▸ TEXT BLOCK
Plug Into a Plant: a New Approach To Clean Energy Harvesting
cylonlover writes "Millions of years have evolution has resulted in plants being the most efficient harvesters of solar energy on the planet. Much research is underway into ways to artificially mimic photosynthesis in devices like artificial leaves, but researchers at the University of Georgia are working on a different approach that gives new meaning to the term 'power plant.' Their technology harvests energy generated through photosynthesis before the plants can make use of it (abstract), allowing the energy to instead be used to run low-powered electrical devices."
From what I understand the efficiency of photosynthesis used by the plants is quite poor. Just about 2% or so. Even the chemistry used in photosynthesis has a theoretical maximum of 25%. Compare that to theoretical maximum efficiency of ideal Carnot engines at around 57% for typical gas engine source/sink temperatures and the 38%(? not very sure of this number, too lazy to look up) or so theoretical maximum efficiency for windmills.
sed -e 's/Chuck Norris/Rajnikant/g' joke > fact
This statement "Millions of years have evolution has resulted in plants being the most efficient harvesters of solar energy on the planet" is flat out incorrect.
Plants come in at about 2% energy conversion efficiency. The best solar cells are over 35% conversion efficiency.
Now, to be fair, plants aren't optimimized for energy conversion efficiency-- they are basically solar-powered engineering units that synthesize complex organic molecules and make self-replicating macromolecular structures out of little more than carbon dioxide and water, plus a few trace minerals... they are harvesting, mining, concentrating, and structural machines of amazing complexity. But "efficient energy conversion engines"-- no, not even close.
When the very first sentence of an article is factually incorrect, I have no interest in reading any more of it.

▸ EXERCISE REQUIREMENTS
Update the plant energy discussion from "From what I" down to "efficiency for windmills.", changing "theoretical maximum" to "upper limit" throughout that span.

▸ THE DATA

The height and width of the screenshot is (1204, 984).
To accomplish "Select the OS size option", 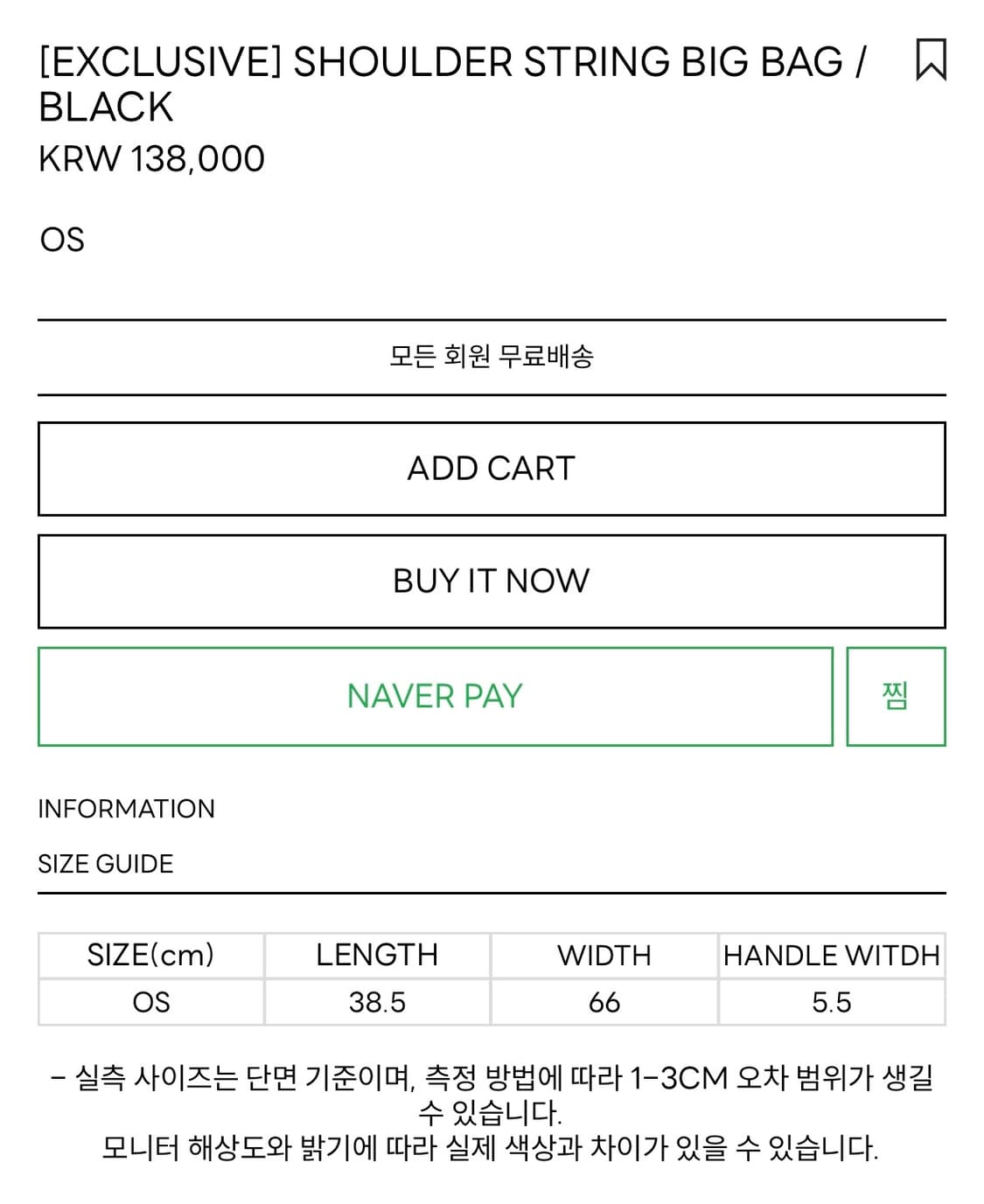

▸ OUTPUT OF THE TASK
From what I understand the efficiency of photosynthesis used by the plants is quite poor. Just about 2% or so. Even the chemistry used in photosynthesis has a upper limit of 25%. Compare that to upper limit efficiency of ideal Carnot engines at around 57% for typical gas engine source/sink temperatures and the 38%(? not very sure of this number, too lazy to look up) or so upper limit efficiency for windmills.